▶ _Records from a collection_
-- -- --

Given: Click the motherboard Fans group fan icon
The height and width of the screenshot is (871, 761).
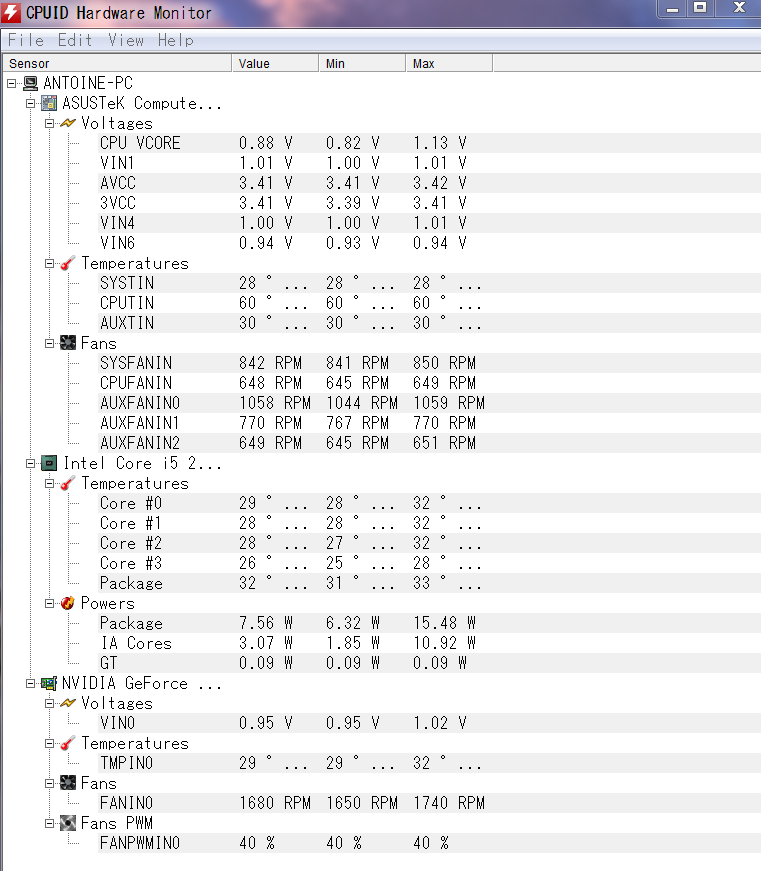Looking at the screenshot, I should [x=68, y=343].
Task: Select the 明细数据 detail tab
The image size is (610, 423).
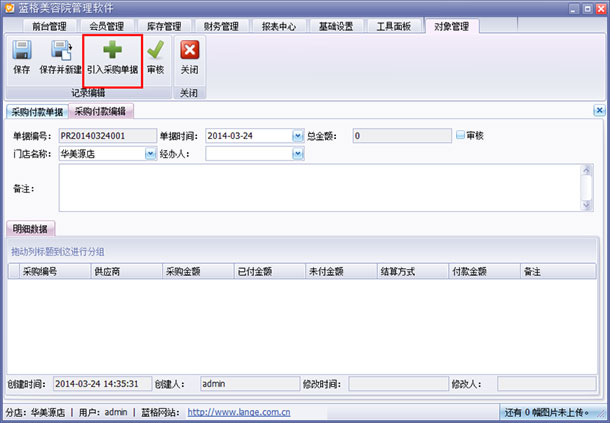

-- -- --

▶ _Challenge_
Could you update the items starting at the line that contains "Task: Select the 明细数据 detail tab" and ending at the end of the items, replacing "image size" with "screenshot size" and keeping everything else the same? Leave the pictures out of your answer.

▶ _Solution below_
Task: Select the 明细数据 detail tab
The screenshot size is (610, 423).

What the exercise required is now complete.